> **ACTIVITY**: The records are to be copied word for word, and the pictures dropped.

*** Opening MATERIAL FOR THE TASK ***

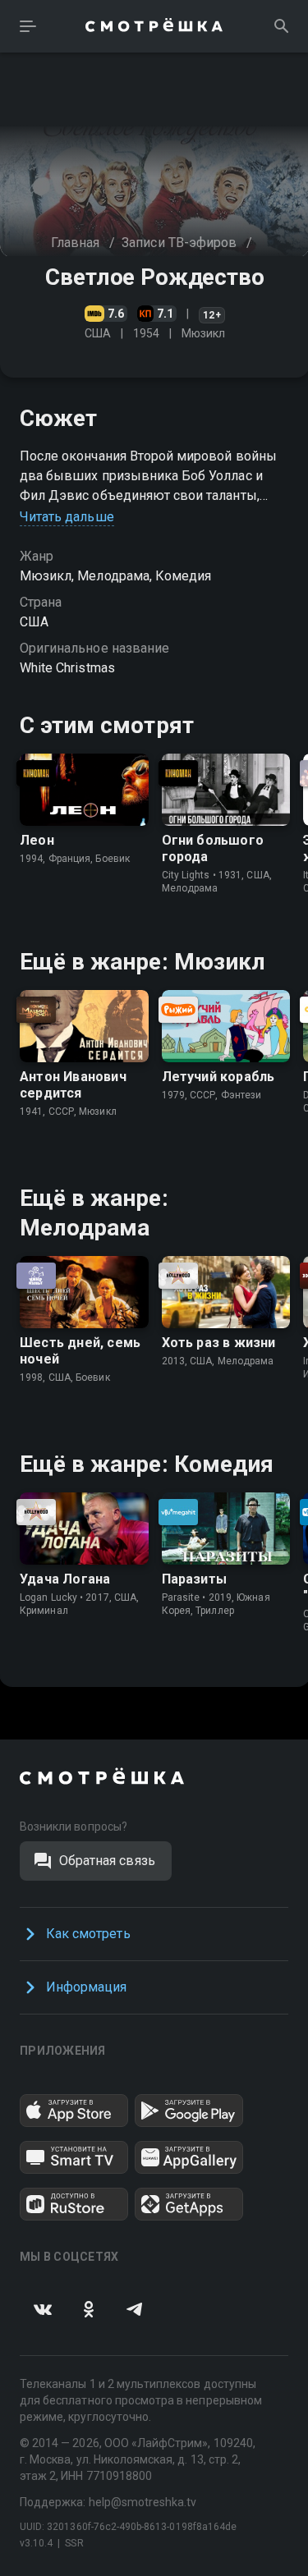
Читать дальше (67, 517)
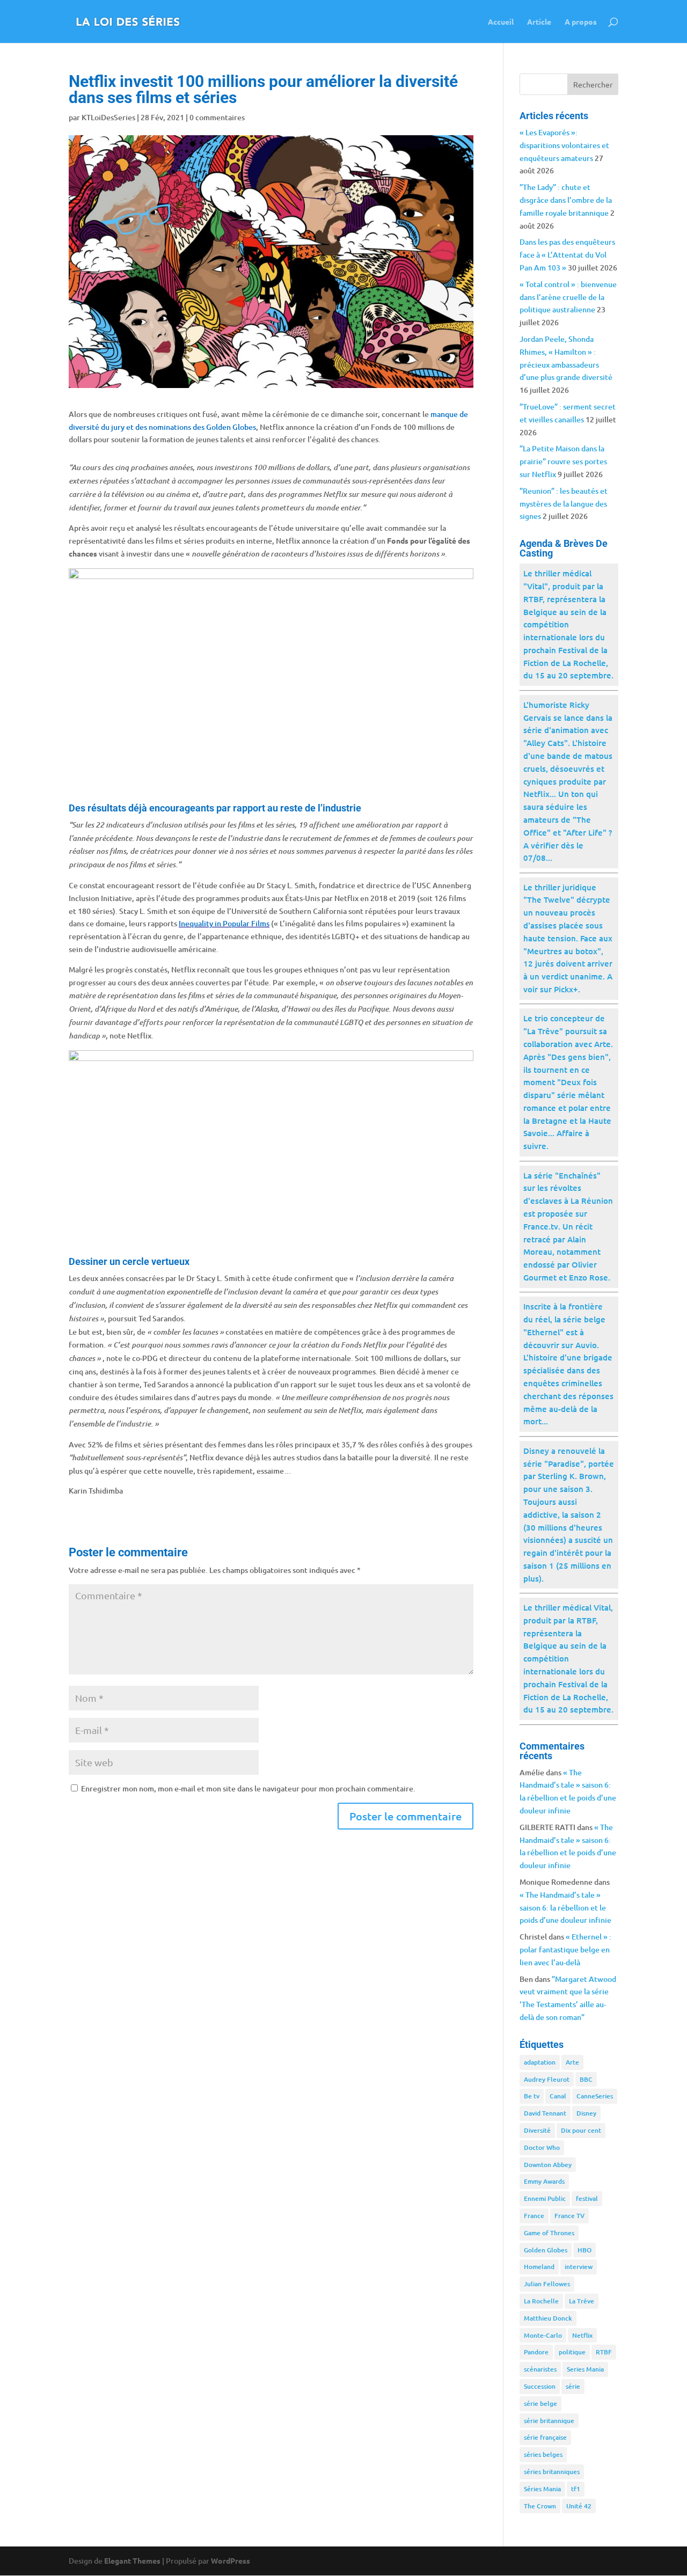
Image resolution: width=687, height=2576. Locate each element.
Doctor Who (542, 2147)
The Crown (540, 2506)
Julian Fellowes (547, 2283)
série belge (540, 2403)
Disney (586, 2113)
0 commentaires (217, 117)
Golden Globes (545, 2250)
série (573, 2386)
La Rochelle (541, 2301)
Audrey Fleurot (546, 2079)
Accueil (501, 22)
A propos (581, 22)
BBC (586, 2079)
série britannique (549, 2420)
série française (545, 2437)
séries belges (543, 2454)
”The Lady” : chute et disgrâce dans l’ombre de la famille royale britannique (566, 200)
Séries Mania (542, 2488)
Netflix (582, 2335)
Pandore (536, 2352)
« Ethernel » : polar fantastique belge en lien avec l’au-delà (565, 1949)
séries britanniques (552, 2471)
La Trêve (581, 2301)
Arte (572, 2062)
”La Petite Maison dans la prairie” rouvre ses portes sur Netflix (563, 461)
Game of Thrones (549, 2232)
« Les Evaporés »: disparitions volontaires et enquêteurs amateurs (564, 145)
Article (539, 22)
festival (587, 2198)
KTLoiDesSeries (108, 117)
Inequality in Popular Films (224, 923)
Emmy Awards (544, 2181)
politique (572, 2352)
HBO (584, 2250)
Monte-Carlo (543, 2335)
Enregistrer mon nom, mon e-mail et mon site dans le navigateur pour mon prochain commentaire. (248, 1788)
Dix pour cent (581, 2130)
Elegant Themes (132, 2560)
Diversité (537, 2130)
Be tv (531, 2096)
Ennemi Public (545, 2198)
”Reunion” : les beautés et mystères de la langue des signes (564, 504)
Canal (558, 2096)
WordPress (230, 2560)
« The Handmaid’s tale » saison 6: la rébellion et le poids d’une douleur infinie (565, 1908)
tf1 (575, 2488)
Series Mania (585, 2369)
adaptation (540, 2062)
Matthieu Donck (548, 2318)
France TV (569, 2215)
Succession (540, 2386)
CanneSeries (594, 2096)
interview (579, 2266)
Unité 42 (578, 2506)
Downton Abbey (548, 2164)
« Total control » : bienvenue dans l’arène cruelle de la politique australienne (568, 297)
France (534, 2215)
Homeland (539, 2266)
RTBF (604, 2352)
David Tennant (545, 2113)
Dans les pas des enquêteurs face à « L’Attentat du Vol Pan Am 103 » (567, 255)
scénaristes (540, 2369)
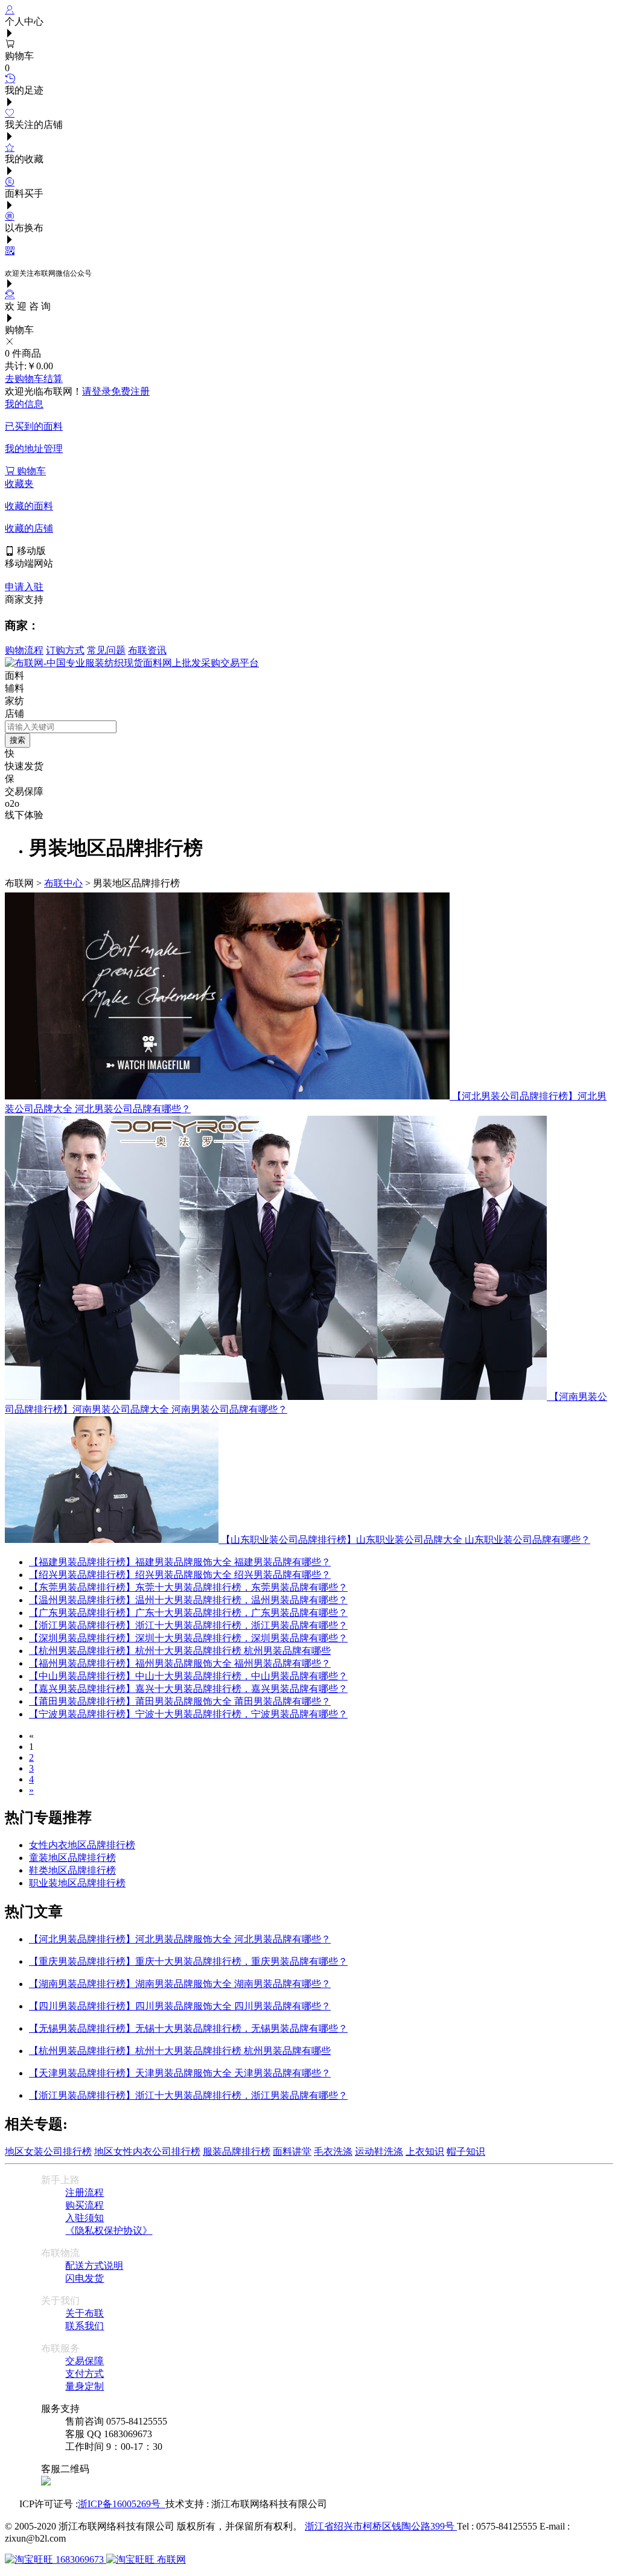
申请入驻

*** Closing MATERIAL FOR THE TASK ***

> **RESULT FOR THIS TASK**:
Читать дальше (67, 517)
Image resolution: width=687, height=2576. Locate each element.
Doctor Who (542, 2147)
The Crown (540, 2506)
Julian Fellowes (547, 2283)
série belge (540, 2403)
Disney (586, 2113)
0 commentaires (217, 117)
Golden Globes (545, 2250)
série (573, 2386)
La Rochelle (541, 2301)
Audrey Fleurot (546, 2079)
Accueil (501, 22)
A propos (581, 22)
BBC (586, 2079)
série britannique (549, 2420)
série française (545, 2437)
séries belges (543, 2454)
”The Lady” : chute et disgrâce dans l’ombre de la famille royale britannique (566, 200)
Séries Mania (542, 2488)
Netflix (582, 2335)
Pandore (536, 2352)
« Ethernel » : polar fantastique belge en lien avec l’au-delà (565, 1949)
séries britanniques (552, 2471)
La Trêve (581, 2301)
Arte (572, 2062)
”La Petite Maison dans la prairie” rouvre ses portes sur Netflix (563, 461)
Game of Thrones (549, 2232)
« Les Evaporés »: disparitions volontaires et enquêteurs amateurs (564, 145)
Article (539, 22)
festival (587, 2198)
KTLoiDesSeries (108, 117)
Inequality in Popular Films (224, 923)
Emmy Awards (544, 2181)
politique (572, 2352)
HBO (584, 2250)
Monte-Carlo (543, 2335)
Enregistrer mon nom, mon e-mail et mon site dans le navigateur pour mon prochain commentaire. (248, 1788)
Dix pour cent (581, 2130)
Elegant Themes (132, 2560)
Diversité (537, 2130)
Be tv (531, 2096)
Ennemi Public (545, 2198)
”Reunion” : les beautés et mystères de la langue des signes (564, 504)
Canal (558, 2096)
WordPress (230, 2560)
« The Handmaid’s tale » saison 6: la rébellion et le poids d’une douleur infinie (565, 1908)
tf1 (575, 2488)
Series Mania (585, 2369)
adaptation (540, 2062)
Matthieu Donck (548, 2318)
France TV (569, 2215)
Succession (540, 2386)
CanneSeries (594, 2096)
interview (579, 2266)
Unité 42 (578, 2506)
Downton Abbey (548, 2164)
« Total control » : bienvenue dans l’arène cruelle de la politique australienne (568, 297)
France (534, 2215)
Homeland (539, 2266)
RTBF (604, 2352)
David Tennant (545, 2113)
Dans les pas des enquêteurs face à « L’Attentat du Vol Pan Am 103 » (567, 255)
scénaristes (540, 2369)
申请入驻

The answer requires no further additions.